Art. 3º A Catebio terá igual quantitativo de titulares e suplentes, não havendo correlação específica entre eles, de modo que qualquer suplente poderá substituir qualquer titular.
Art. 4º A Catebio será composta pelos seguintes membros:
|
Membros titulares | Instituição | Membros suplentes | Instituição |
Bartira de Aguiar Roza | Universidade Federal de São Paulo | Janine Schirmer | Universidade Federal de São Paulo |
Edcléia Gonçalves dos Santos | Central Estadual de Transplantes de Rondônia | Leila Marcia Pereira de Faria | Central Estadual de Transplantes de Goiás |
Eliana Régia Barbosa de Almeida | Central Estadual de Transplantes do Ceará | Rafaela Dias de Araújo Carvalho | Central de Transplantes da Paraíba |
Hitomi Miura Nakagawa | Centro de Assistência em Reprodução Humana Assistida - DF | Rafael Augusto Dantas Prinz | Universidade Estácio de Sá, Campus Arcos da Lapa |
José Francisco Comenalli Marques Júnior | Universidade Estadual de Campinas | Raquel Silveira Bello Stucchi | Universidade Estadual de Campinas |
Lígia Camera Pierrotti | Hospital das Clínicas da Faculdade de Medicina da Universidade de São Paulo | Wanessa Trindade Clemente | Universidade Federal de Minas Gerais |
Parágrafo único. Os membros da Catebio terão mandatos de até 3 (três) anos, sendo permitida a recondução.

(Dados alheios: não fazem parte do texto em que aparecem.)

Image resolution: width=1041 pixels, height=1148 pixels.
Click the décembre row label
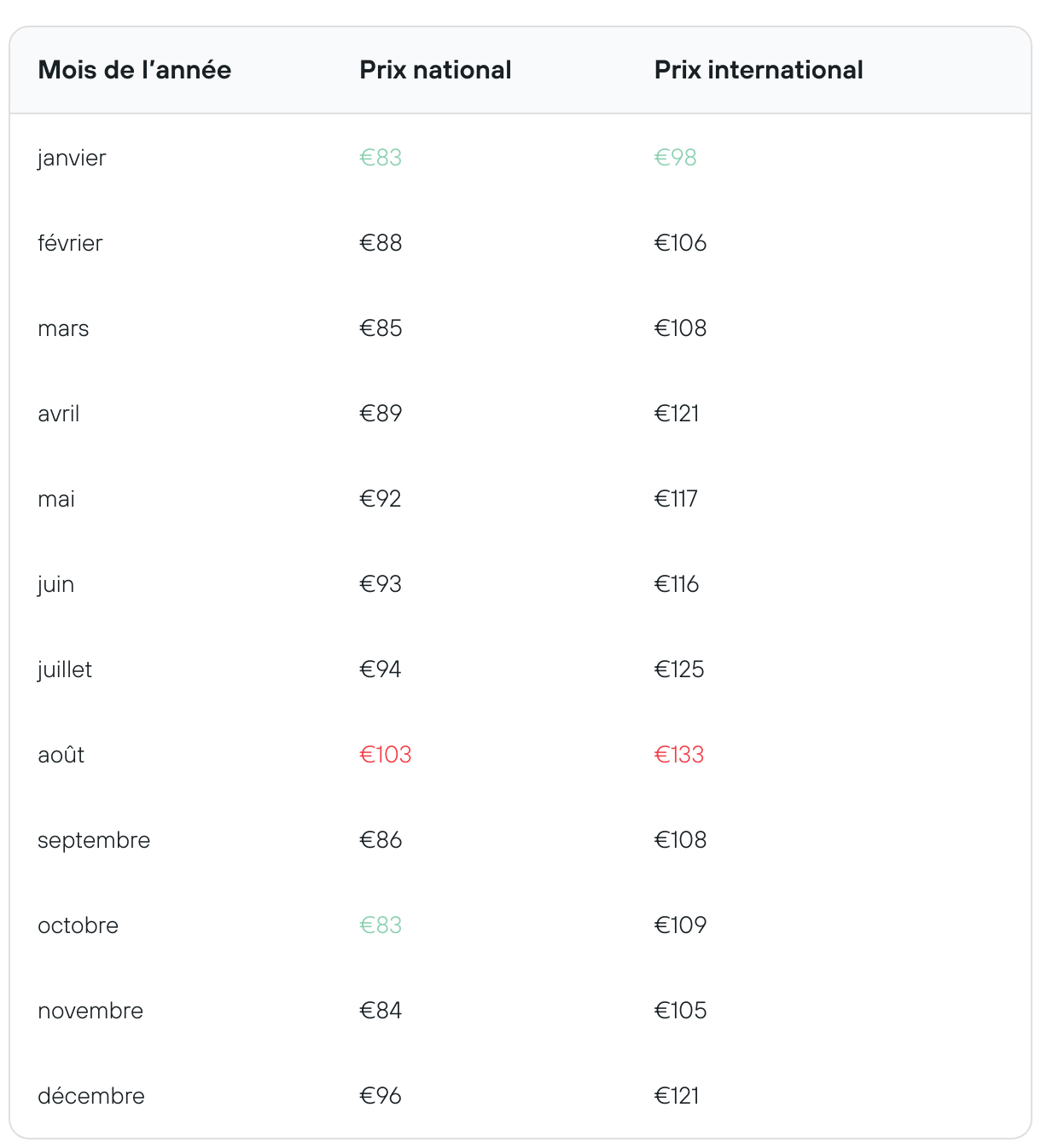(x=91, y=1096)
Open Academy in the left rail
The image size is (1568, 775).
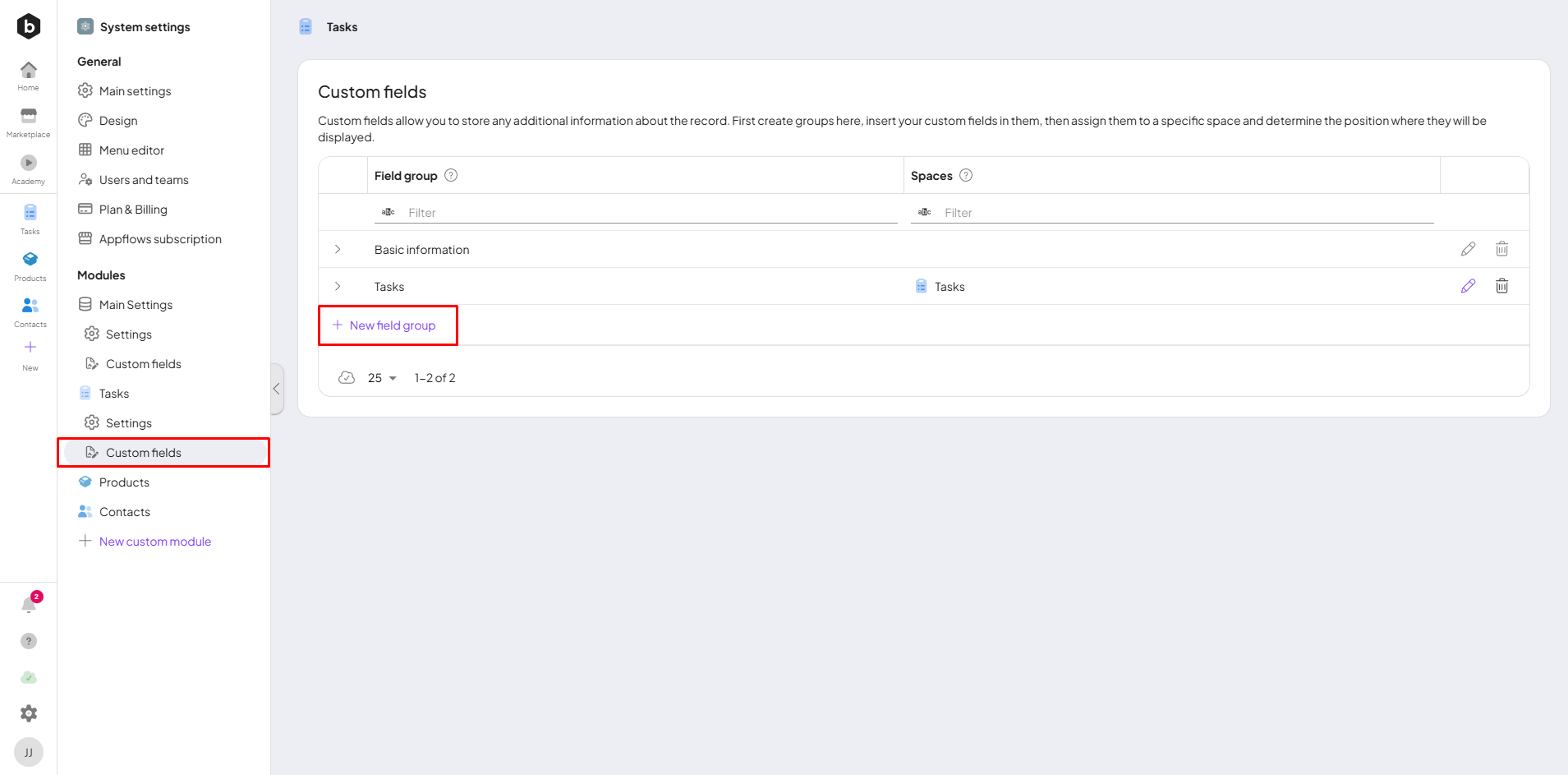(x=29, y=168)
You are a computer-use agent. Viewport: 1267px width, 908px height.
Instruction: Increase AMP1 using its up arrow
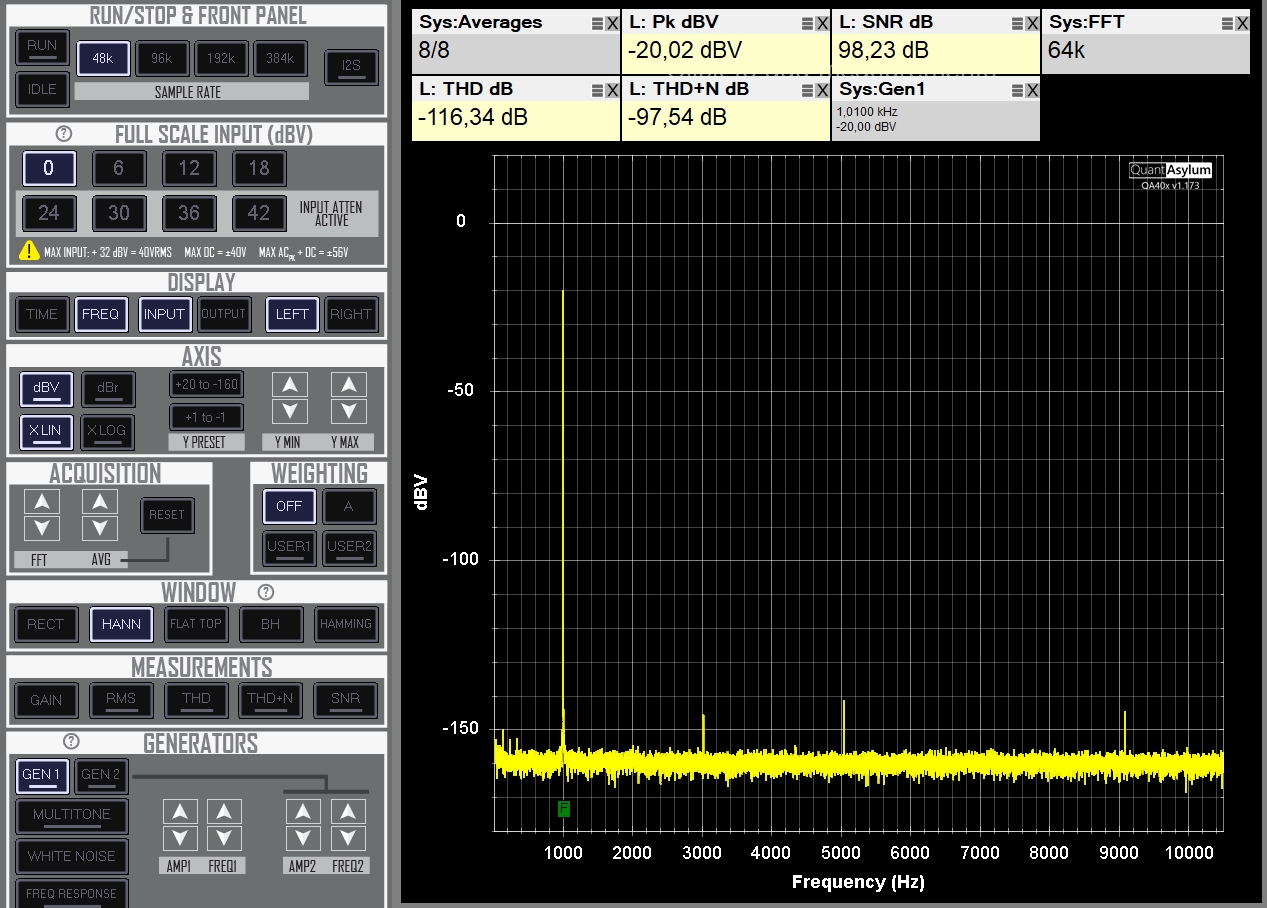(x=180, y=811)
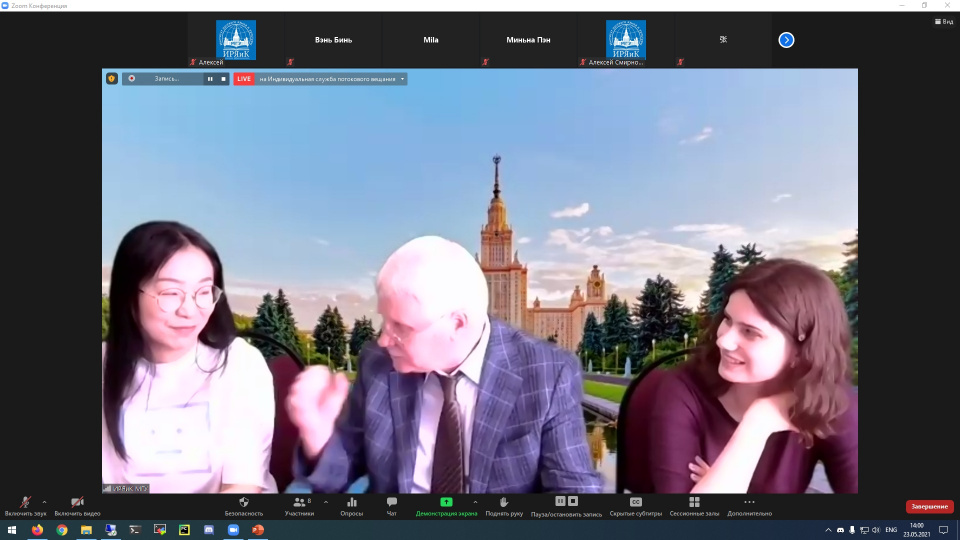The image size is (960, 540).
Task: Open the More (Дополнительно) menu
Action: (x=749, y=502)
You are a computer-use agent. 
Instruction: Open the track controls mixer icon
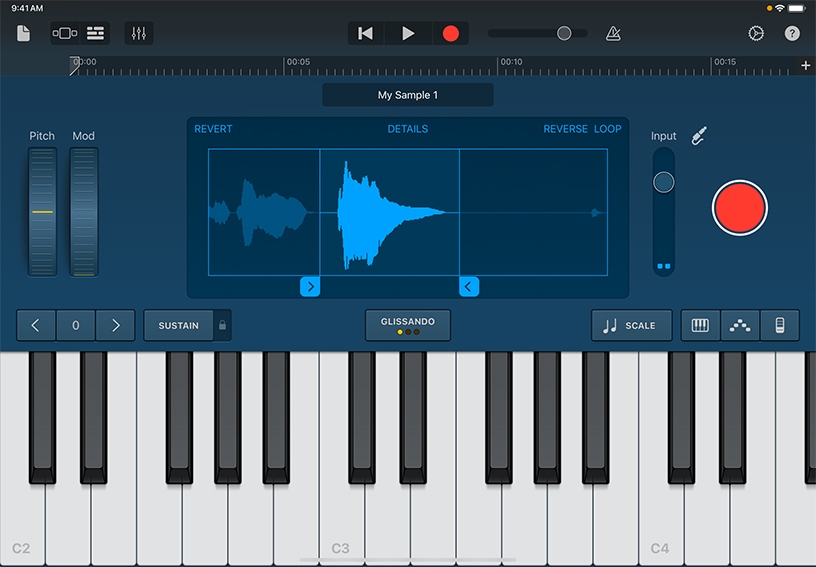click(139, 33)
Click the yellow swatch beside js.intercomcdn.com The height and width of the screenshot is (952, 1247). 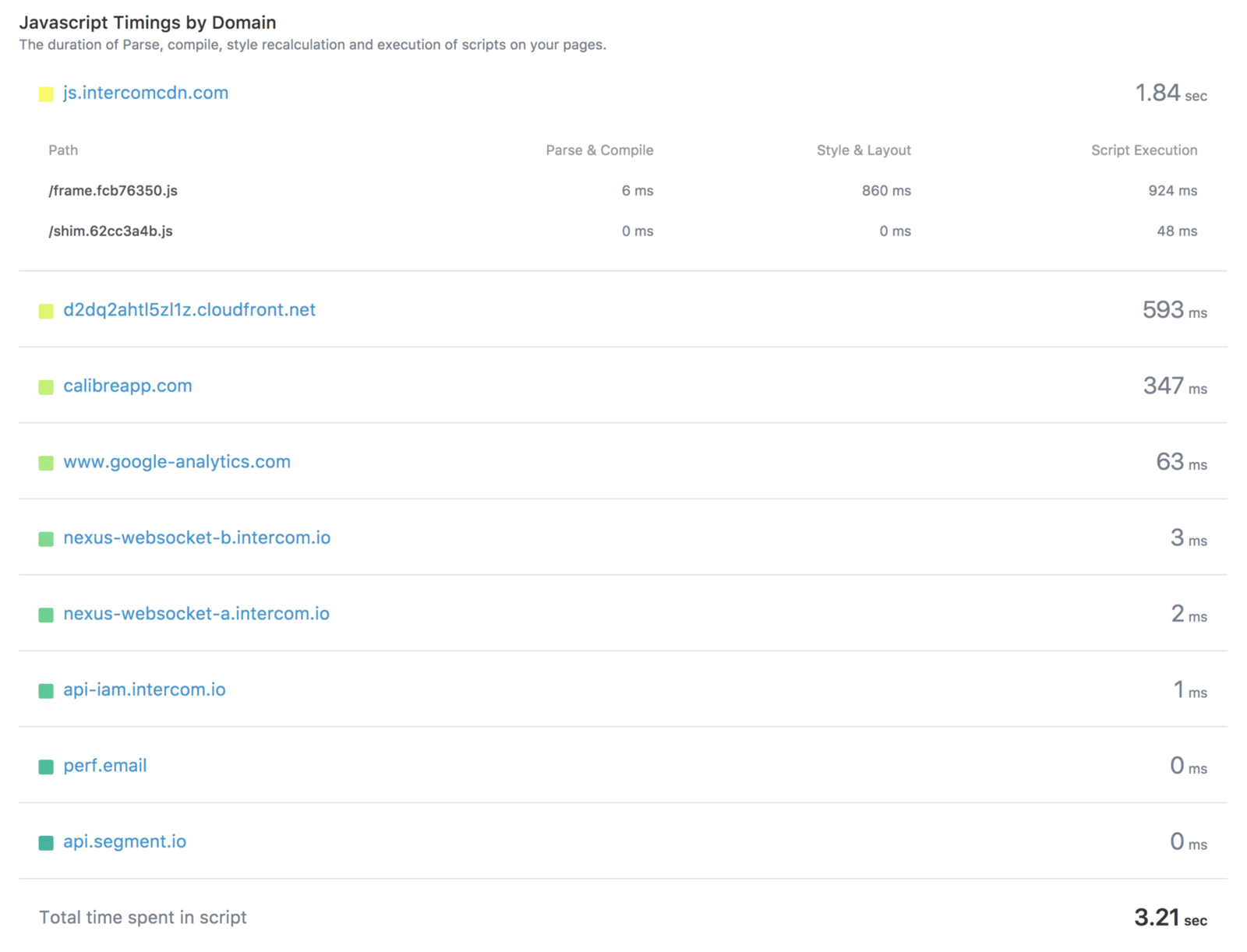pos(46,93)
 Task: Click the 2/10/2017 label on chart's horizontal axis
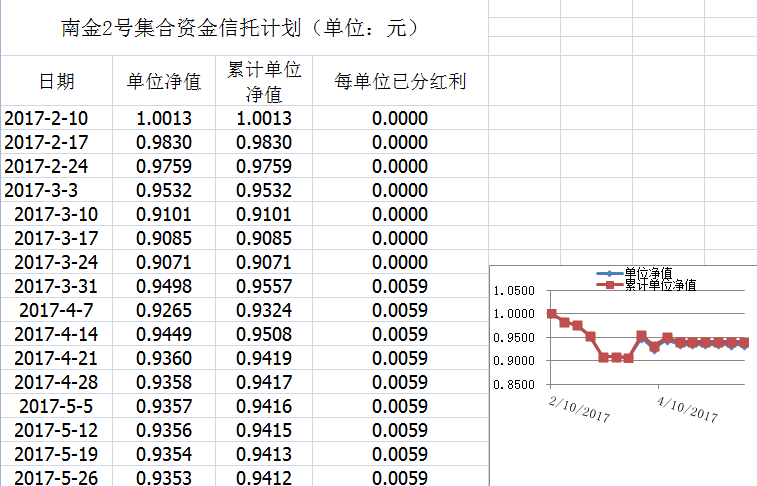[x=581, y=412]
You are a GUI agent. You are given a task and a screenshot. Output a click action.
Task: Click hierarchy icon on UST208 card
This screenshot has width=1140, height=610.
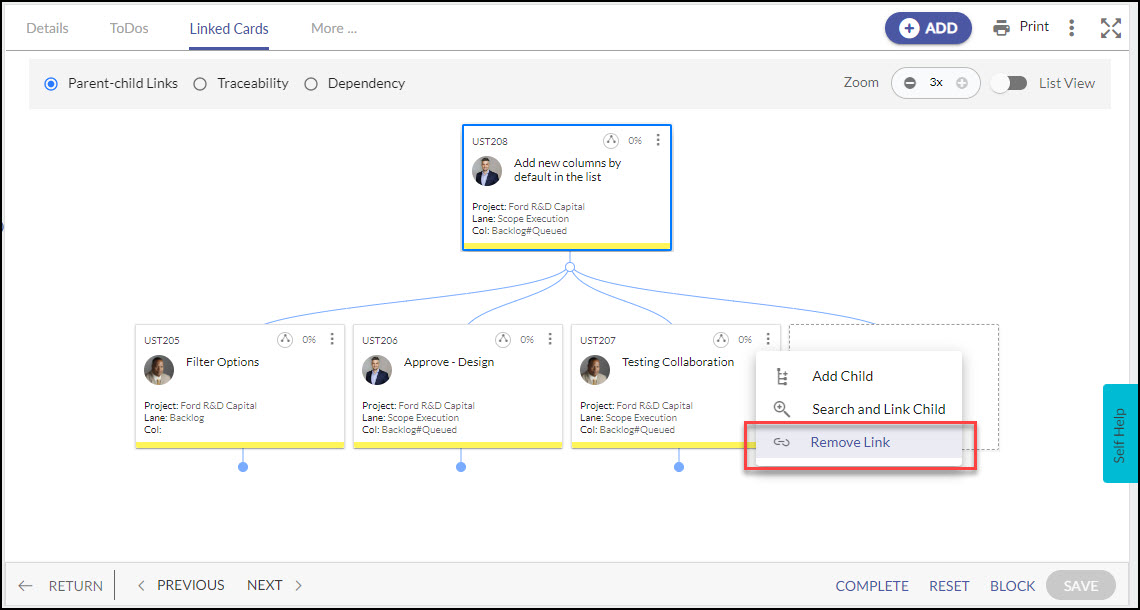[611, 141]
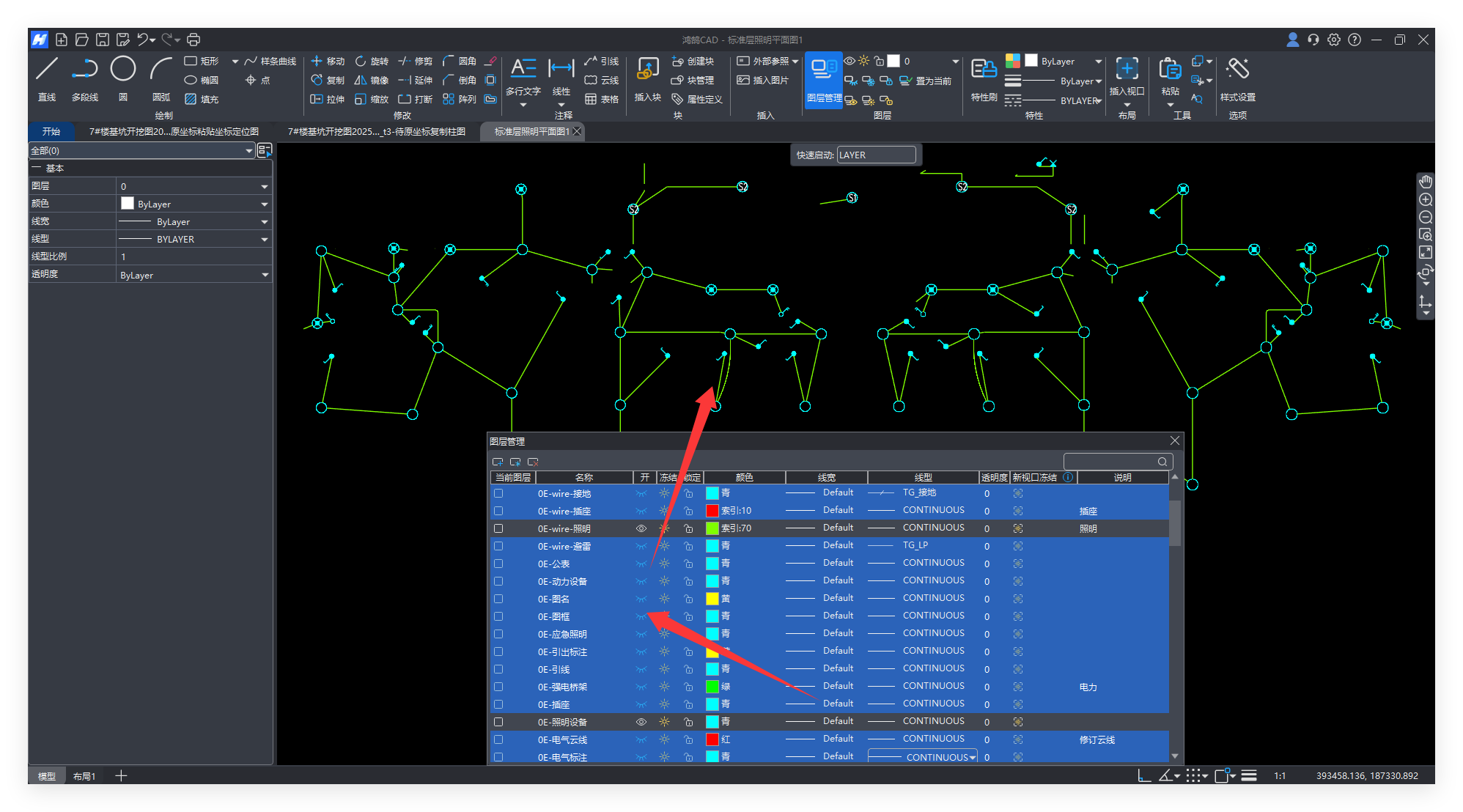1463x812 pixels.
Task: Toggle visibility of 0E-照明设备 layer
Action: 641,722
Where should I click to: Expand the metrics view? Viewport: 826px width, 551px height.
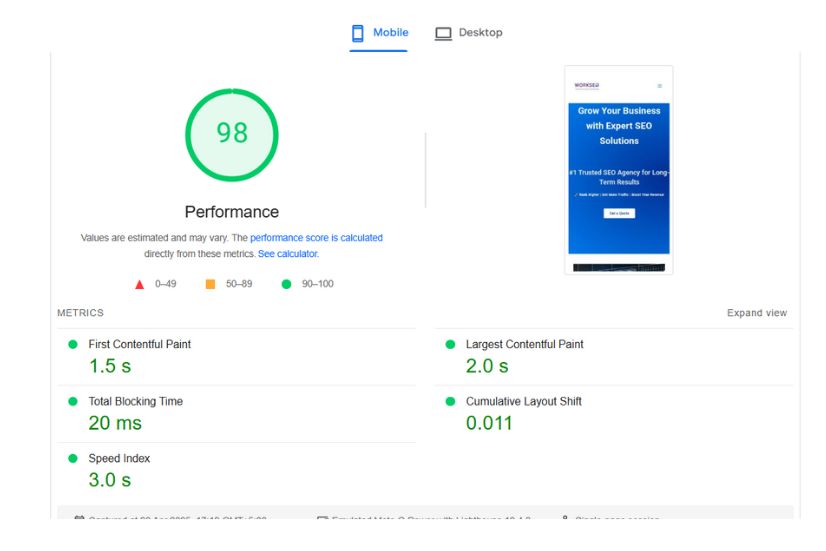click(756, 313)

Art. 5º A Secretaria-Executiva da Catebio será exercida pelos seguintes servidores da Gerência-Geral de Monitoramento de Produtos Sujeitos à Vigilância Sanitária (GGMON):
I - Marcelo Augusto Nunes Medeiros, como titular; e
II - Ana Paula Coelho Penna Rossoni, como suplente.
Art. 6º A coordenação da Catebio será exercida pelos seguintes servidores da GGMON:
I - Leonardo Oliveira Leitão, como titular; e
II - Marcelo Augusto Nunes Medeiros, como suplente.
Art. 7º As reuniões ordinárias da Catebio ocorrerão a cada 12 (doze) meses.
Art. 8º As reuniões extraordinárias poderão ocorrer sempre que necessário para o monitoramento e o gerenciamento de sinais de segurança ou para tratar de outros assuntos relacionados à biovigilância.
Art. 9º Ficam revogadas:
I - a Portaria n° 1.365, de 5 de julho de 2016, publicada no Diário Oficial da União nº 128, de 6 de julho de 2016, Seção 2, pág. 25;
II - a Portaria n° 1.366, de 5 de julho de 2016, publicada no Diário Oficial da União nº 128, de 6 de julho de 2016, Seção 2, pág. 25; e
III - a Portaria n° 219, de 22 de janeiro de 2019, publicada no Diário Oficial da União nº 17, de 24 de janeiro de 2019, Seção 2, pág. 38.
Art. 10. Esta Portaria entra em vigor na data de sua publicação.